ESCRS - PP23.06 - Non -Valved Glaucoma Implant In Refractory Glaucoma: Long-Term Results In Azerbaijan

Non -Valved Glaucoma Implant In Refractory Glaucoma: Long-Term Results In Azerbaijan

Published 2023 - 41st Congress of the ESCRS

Reference: PP23.06 | DOI: 10.82333/0kds-qw33

Authors: Jamil Hasanov* 1 , Nigar Hasanova 1 , Gorhmaz Efendiyev 2

1Zarifa Aliyeva National Eye Centre,Baku,Azerbaijan, 2ATU Department of Ophthalmology,Baku,Azerbaijan

To assess the safety and efficacy of the non-valved glaucoma implant (GI) with plate size 350 mm2 in patients with refractory glaucoma for a long time.

GI are widely used in the treatment of refractory glaucoma where İOP  compensation cannot be achieved with traditional trabeculectomy.

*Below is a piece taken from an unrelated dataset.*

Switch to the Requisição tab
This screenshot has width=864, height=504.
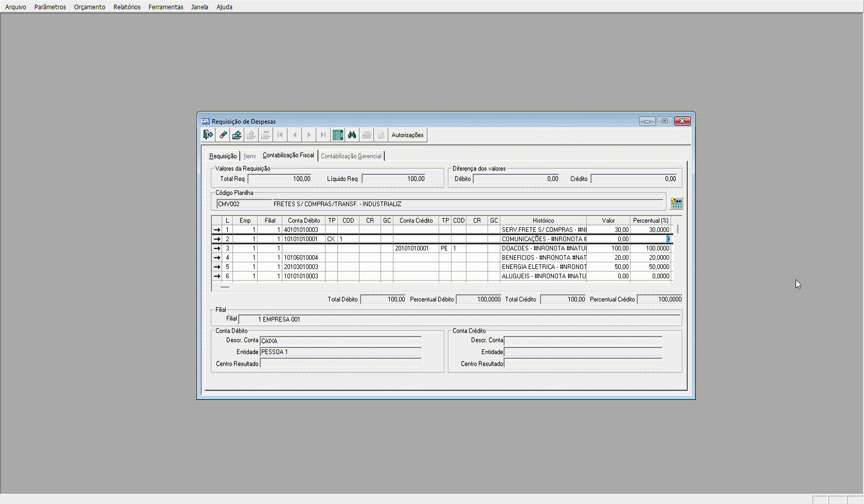223,156
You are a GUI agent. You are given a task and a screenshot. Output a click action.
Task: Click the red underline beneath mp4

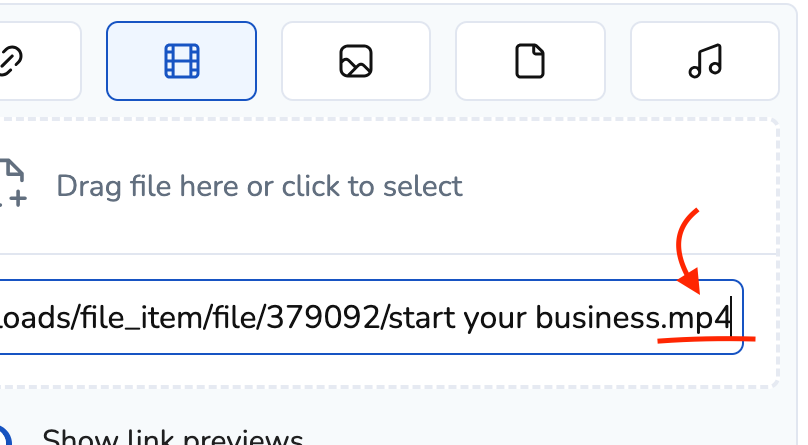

Refractory glaucoma can be caused by iris neovascularization, trauma, uveitis, congenital pathologies of the eye, excessive scarring of the conjunctiva after trabeculectomy.

The study included 137 patients (145 eyes) who underwent implantation of AADİ GI. All patients were followed for 60 months. Visual acuity (VA), changes of intraocular pressure (IOP), use of glaucoma medications, incidence of complications and postsurgical interventions were examined.

At the final 60 months examination the mean preoperative visual acuity increased from 0.12±0.01(0-0.8) to 0.20±0.03(0-0.8) (p<0.05), the IOP and glaucoma medications decreased from a mean of preoperative value of 40±1.0(14-66) mmHg and 2.9±0.05(2-4) to mean 15.3±0.9(5-38) mmHg

(p<0.01and 1.47±0.17(0-3) (p<0.01respectively. Complications of the early and late postoperative period were detected in 68 eyes (47%). Complete success was achieved in 42.8% (IOP ≥6 and ≤21 mmHg without drops), qualified in 42.8% (IOP ≥6 and ≤21 mmHg with drops) and failure (IOP < 6 and >21 mmHg) in 14.3% of cases. Additional procedures were performed on 34 (23.5%) eyes in the operating room and 18 (12.4%) eyes in the examination room.

The use of non-valved GI when standard glaucoma surgery is unsuccessful or unacceptable is a long-term effective treatment option in terms of lowering IOP. After surgery, you should be prepared for complications associated with hypotony and the tube of the GI.